BK: It was a project in which we placed blind trust in each other. Jason would write Rashad’s perspective, and I would write Quinn’s. Each section would emerge from the authenticity of the author’s cultural experience. The book’s structure would echo Martin Luther King’s famous line about two Americas living side by side.

Jason Reynolds: There were a few moments where motifs in our separate sections—metaphors and subcontexts we hadn’t discussed—played out perfectly on the page, surprising us both. The most obvious was this play on invisibility. Brendan had no idea that I was writing about the artwork of Aaron Douglas [the Harlem Renaissance painter whose work depicted historical and current issues in ways that illuminated the African-American experience], and I didn’t know he was going to have Quinn’s class explore [African-American author] Ralph Ellison’s Invisible Man. It was a true eureka moment, making it clear that this process was just as much intuitive as it was technical.

all-american-boys-9781481463331_hrEach boy feels very real and whole to me. Because of this, it took me a while to realize you had flipped some racial stereotypes.

JR: I’m not even sure if it’s flipping as much as it’s a rounding and humanization of a black boy. My older brother was an artist and was terrible at basketball. This isn’t a stroke of genius, just an actual depiction and a turning away from easy, one-dimensional, hackneyed caricature.
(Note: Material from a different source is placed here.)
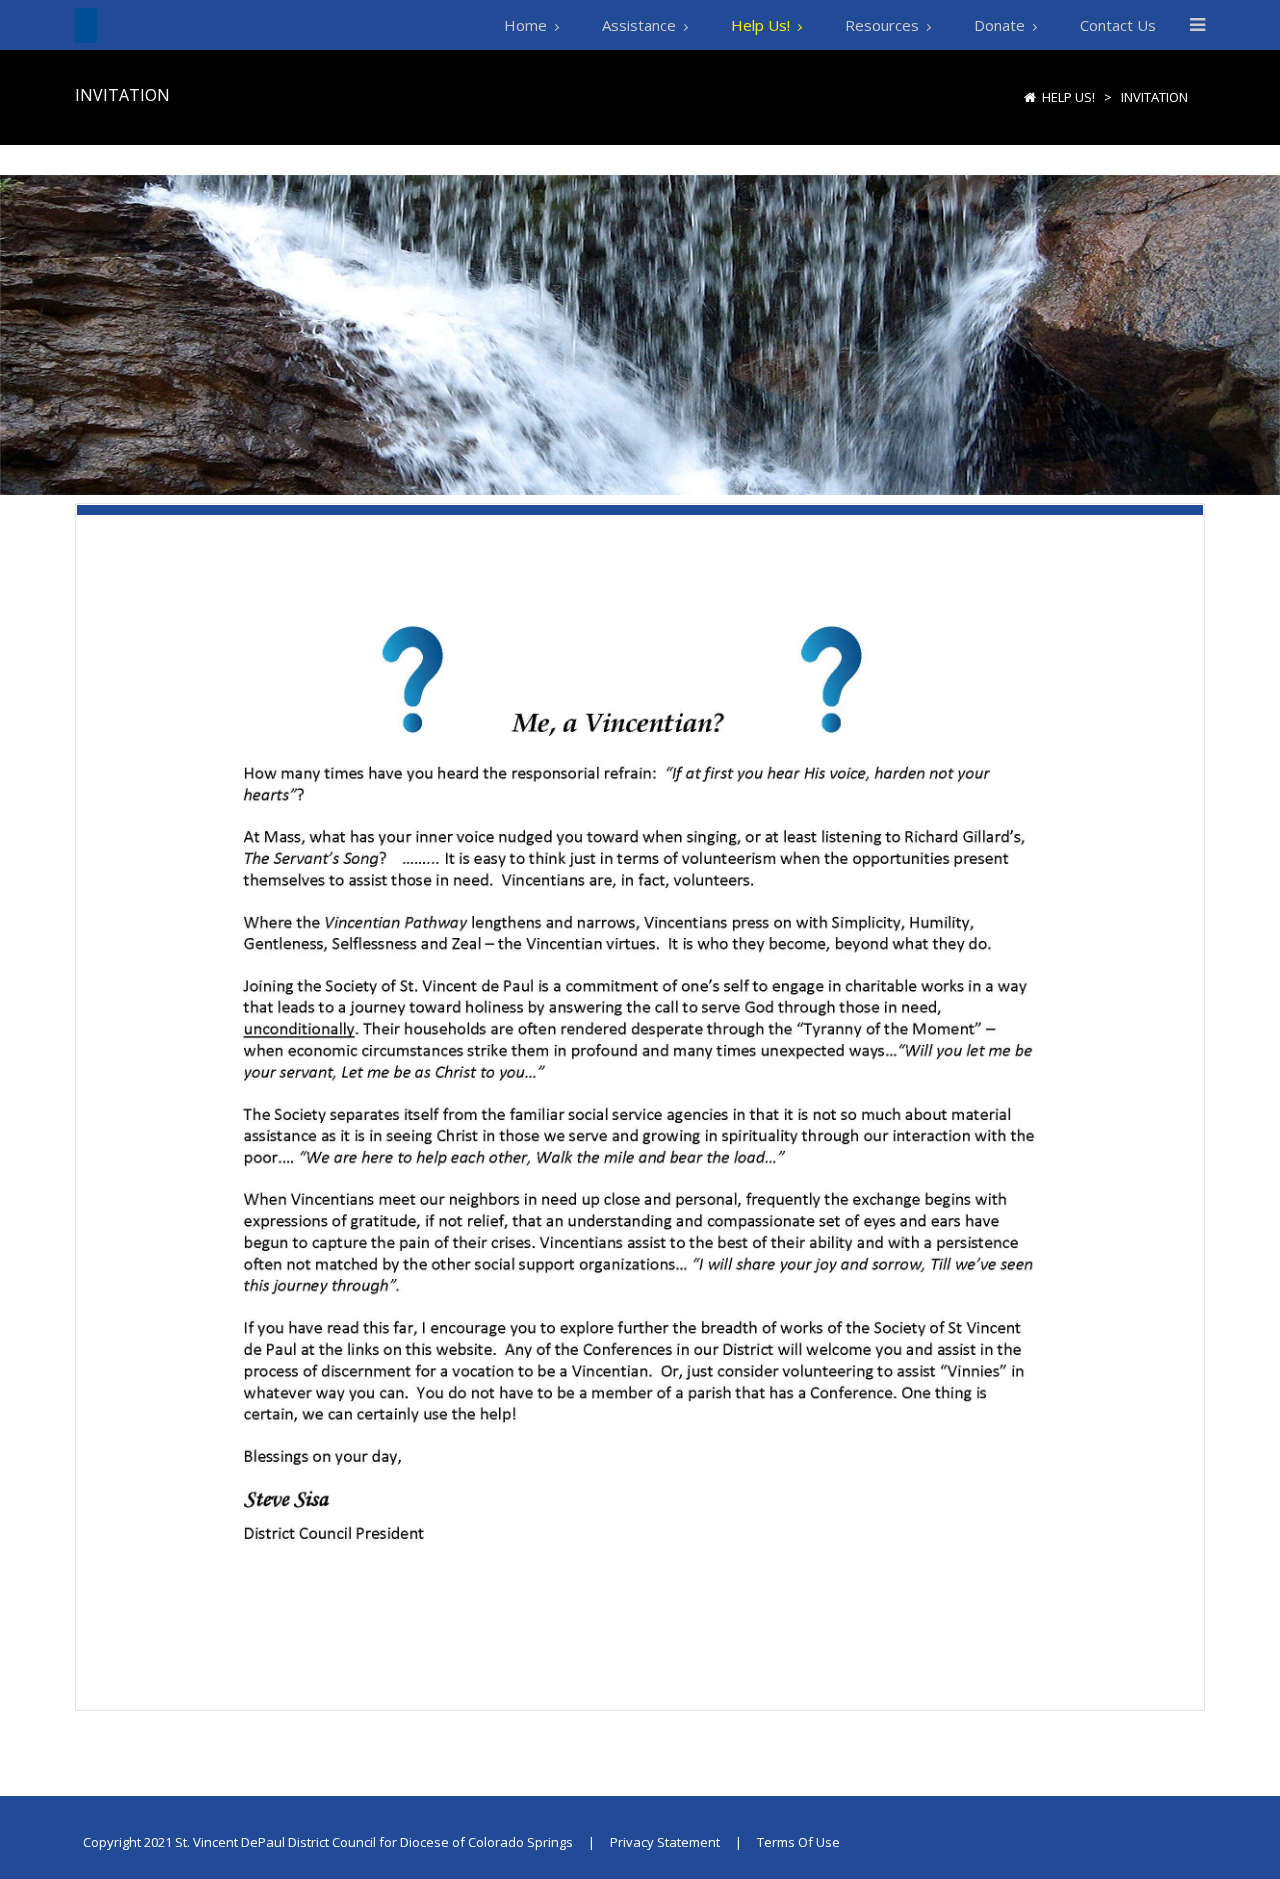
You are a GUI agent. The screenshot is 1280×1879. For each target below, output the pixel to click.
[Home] (1030, 97)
BK: I wanted Quinn to be the kind of guy who was used to getting away with corner store crimes like stealing alcohol and a guy with a family history in which violence has been glorified. We wanted both Rashad and Quinn to have to ask themselves who they are as individuals and who they want to become despite the family, social, stereotypical and cultural pressures telling them who they “should” be.

Rashad’s arrest and everything that followed was frustrating to experience as a reader. I think powerlessness is one of the worst feelings a human can have. 

BK: I agree that powerlessness is an awful feeling. One’s whiteness is a social power in America. To deny that is dangerous. Quinn’s struggle with powerlessness is the struggle to accept the power he does have and what to do with it.

JR: I wanted Rashad’s narrative to serve as a tightening vice grip on the apathy of so many. I wanted people to struggle but to have to deal with the fact that if you closed the book before finishing that first brutal scene, you’ve once more turned your back on a truth that many people of color in this country can’t turn their backs on. But if you could get through it, then maybe you’ll come away from it feeling a bit more empathetic. A bit more human.

There’s the wonderful Desmond Tutu quote in this book, “If you are neutral in situations of injustice, you have chosen the side of the oppressor.” Is this book a way for you to call others to action?

JR: It’s a way for us to call an end to neutrality, but I’m not sure if it’s enough. I think neutrality has to be constantly fought against in the way that humility takes a lifetime of practice. Every day, I have to ask myself, “Who am I?”

BK: If we pretend there is no legacy of Jim Crow in American society today, if we deny it or do nothing to consciously combat that legacy, what are we doing? In that context, Desmond Tutu’s quote seems all the more important to reflect on. Especially for other white Americans, like me.